Calculators › Voltage Drop
Voltage Drop & Ohm's Law
The exam expects basic electrical theory the NEC assumes you know. Ohm's law and voltage drop come up regularly — here are the formulas and a worked example.
Ohm's law & power
V = I × R (volts = amps × ohms)
P = V × I (watts = volts × amps)
P = I² × R (watts = amps² × ohms)
From any two values you can find the rest. Example: a 240 V heater drawing 20 A → P = 240 × 20 = 4,800 W; R = 240 ÷ 20 = 12 Ω.
Voltage drop formula
Using the "K" (resistivity) method, with K ≈ 12.9 for copper and CM = circular mils of the conductor (from NEC Chapter 9, Table 8):
Single-phase: VD = (2 × K × I × L) ÷ CM
Three-phase: VD = (1.732 × K × I × L) ÷ CM
L = one-way length in feet
Example — 120 V branch circuit, long run
A 20 A load, 100 ft one-way, on 12 AWG copper (CM = 6,530). Is the voltage drop acceptable?

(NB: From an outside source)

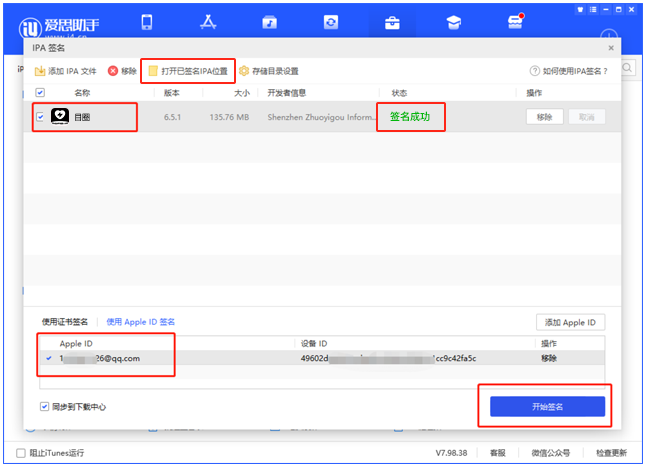Open 如何使用IPA签名 help link

click(x=568, y=71)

- Apply the single-phase formula:
VD = (2 × 12.9 × 20 × 100) ÷ 6,530
= 51,600 ÷ 6,530 = 7.9 V
- As a percentage of 120 V:
7.9 V ÷ 120 V = 6.6%
- Compare to the recommendation: the NEC suggests ≤ 3% on a branch circuit (Informational Note to 210.19). 6.6% is too high.

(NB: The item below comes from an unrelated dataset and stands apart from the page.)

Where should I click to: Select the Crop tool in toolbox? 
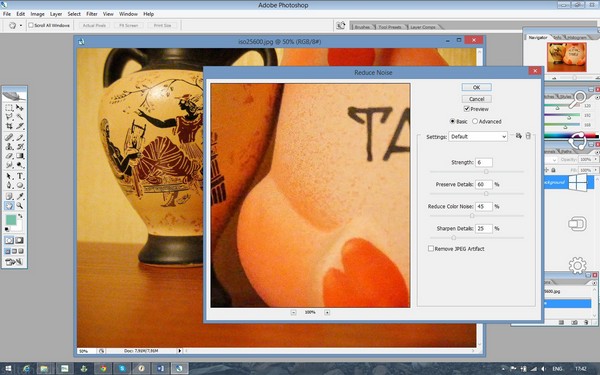click(x=9, y=126)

- Fix it: upsize the conductor. 8 AWG (CM = 16,510) gives:
VD = (2 × 12.9 × 20 × 100) ÷ 16,510 = 3.1 V (2.6%) → OK
12 AWG = 6.6% (too high); 8 AWG = 2.6% (acceptable)
Exam note: voltage-drop limits (3% branch, 5% total) are recommendations in NEC Informational Notes, not mandatory rules — a common true/false trap. But you're still expected to be able to calculate it.